### Activity:
The records are to be copied from the line that contains "Image resolution: width=1280, height=1161." through their last line, word for word, with every picture left out.

### Records:
- - -

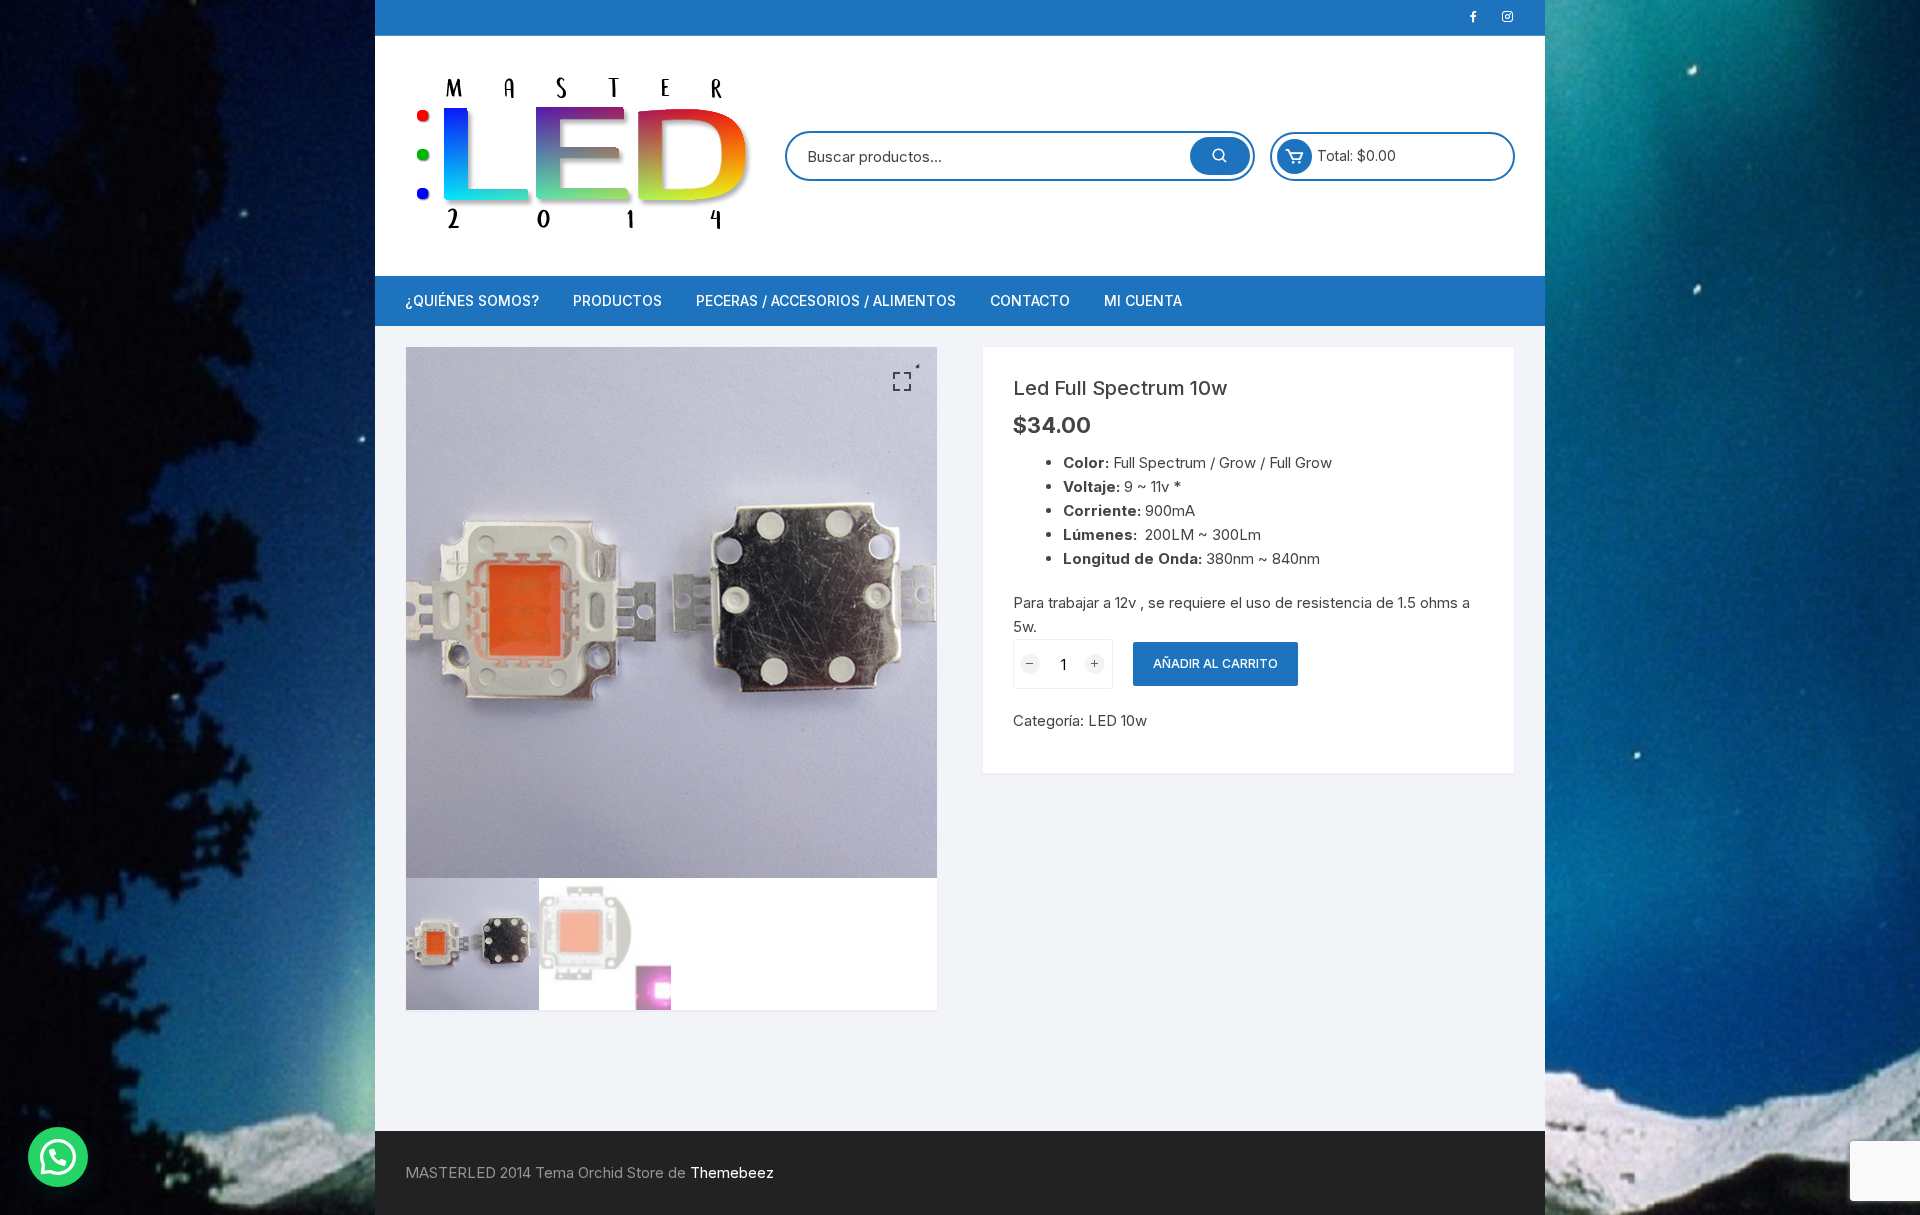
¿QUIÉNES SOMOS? (472, 300)
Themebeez (732, 1172)
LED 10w (1117, 720)
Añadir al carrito (1215, 663)
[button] (902, 382)
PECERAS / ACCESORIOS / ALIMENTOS (826, 300)
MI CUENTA (1143, 300)
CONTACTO (1030, 300)
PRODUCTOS (617, 300)
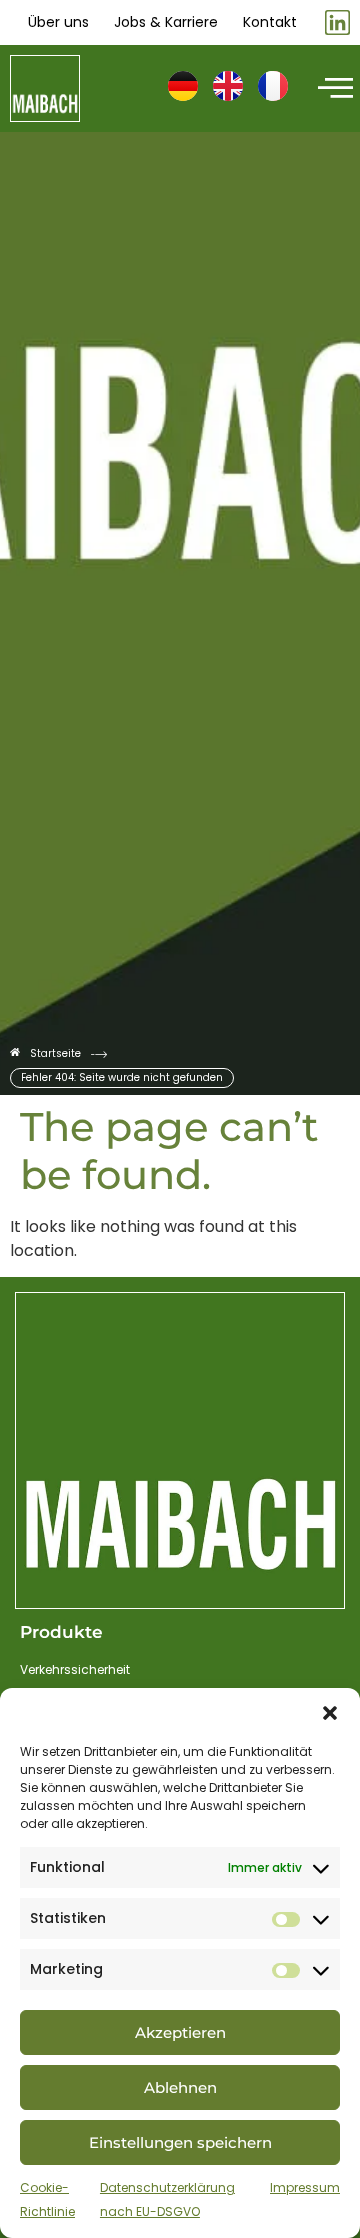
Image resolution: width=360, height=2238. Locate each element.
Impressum (305, 2187)
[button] (330, 1713)
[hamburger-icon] (332, 89)
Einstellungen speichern (180, 2142)
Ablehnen (180, 2087)
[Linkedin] (337, 22)
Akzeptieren (180, 2032)
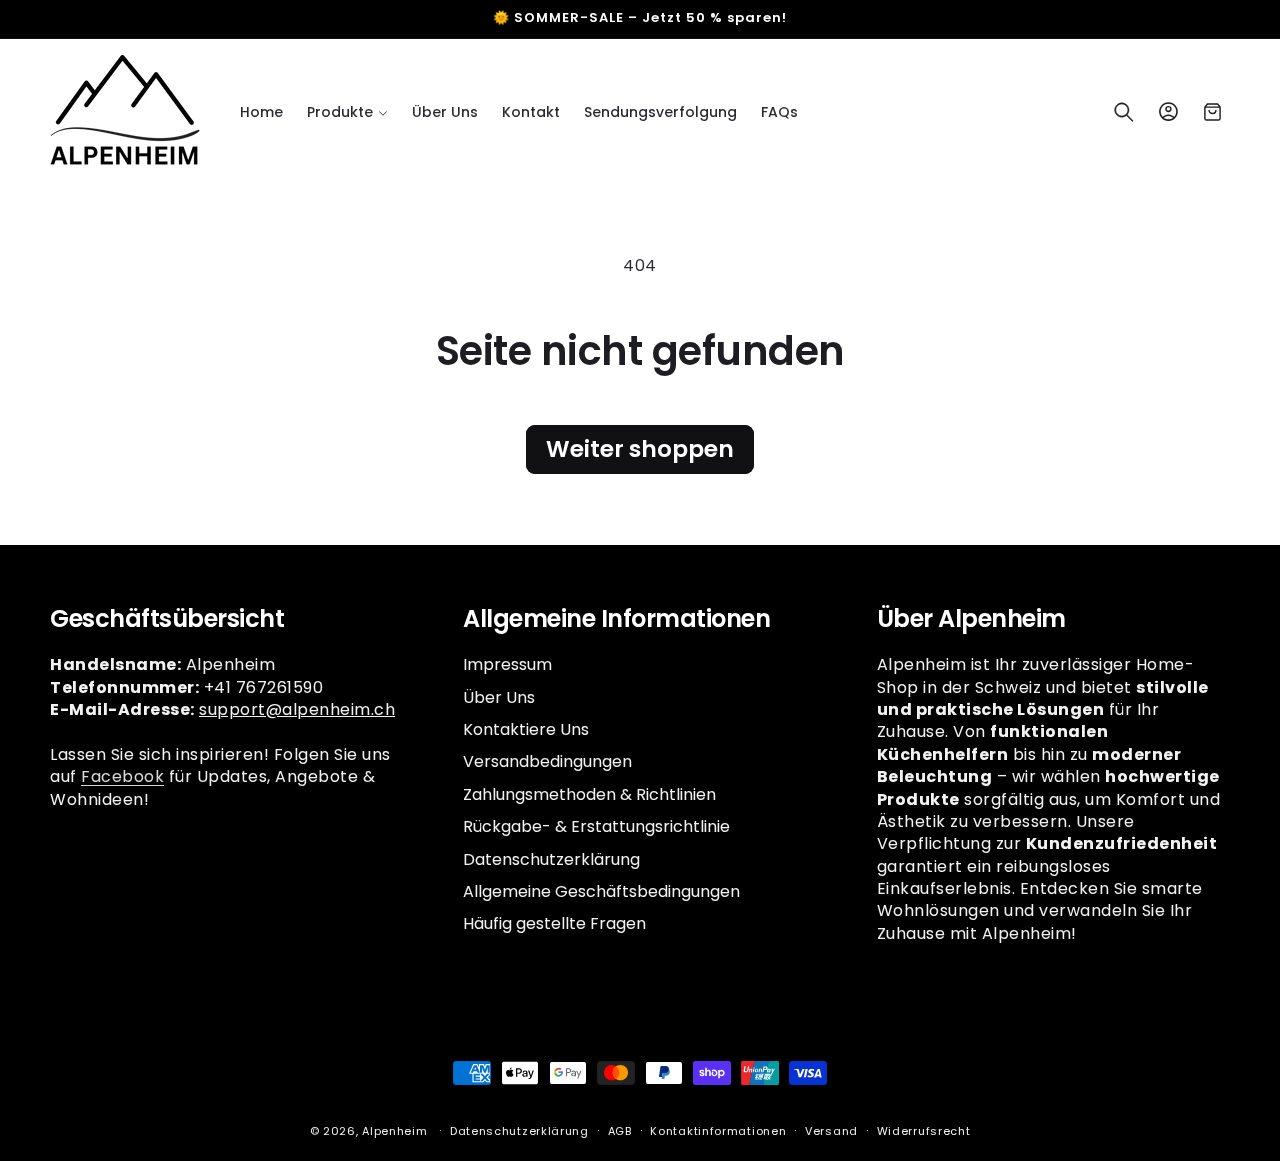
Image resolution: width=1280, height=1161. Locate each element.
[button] (347, 112)
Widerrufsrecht (924, 1130)
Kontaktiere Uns (526, 728)
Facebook (122, 775)
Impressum (507, 665)
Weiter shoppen (640, 449)
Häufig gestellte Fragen (554, 923)
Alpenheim (394, 1131)
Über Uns (499, 696)
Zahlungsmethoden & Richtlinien (589, 793)
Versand (831, 1130)
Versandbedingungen (547, 761)
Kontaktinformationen (718, 1130)
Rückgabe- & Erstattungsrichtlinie (596, 825)
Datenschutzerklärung (551, 858)
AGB (620, 1130)
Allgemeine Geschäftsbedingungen (601, 890)
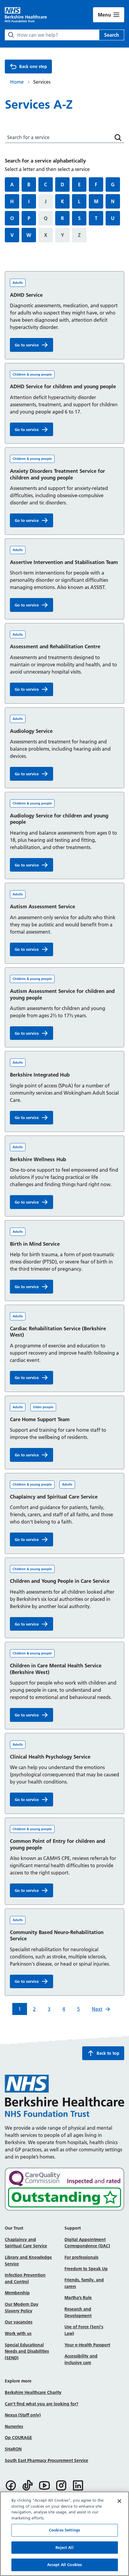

- - -

### Solution to this exercise:
Image resolution: width=1280, height=1161. Locate each element.
[button] (347, 112)
Widerrufsrecht (924, 1130)
Kontaktiere Uns (526, 728)
Facebook (122, 775)
Impressum (507, 665)
Weiter shoppen (640, 449)
Häufig gestellte Fragen (554, 923)
Alpenheim (394, 1131)
Über Uns (499, 696)
Zahlungsmethoden & Richtlinien (589, 793)
Versand (831, 1130)
Versandbedingungen (547, 761)
Kontaktinformationen (718, 1130)
Rückgabe- & Erstattungsrichtlinie (596, 825)
Datenschutzerklärung (551, 858)
AGB (620, 1130)
Allgemeine Geschäftsbedingungen (601, 890)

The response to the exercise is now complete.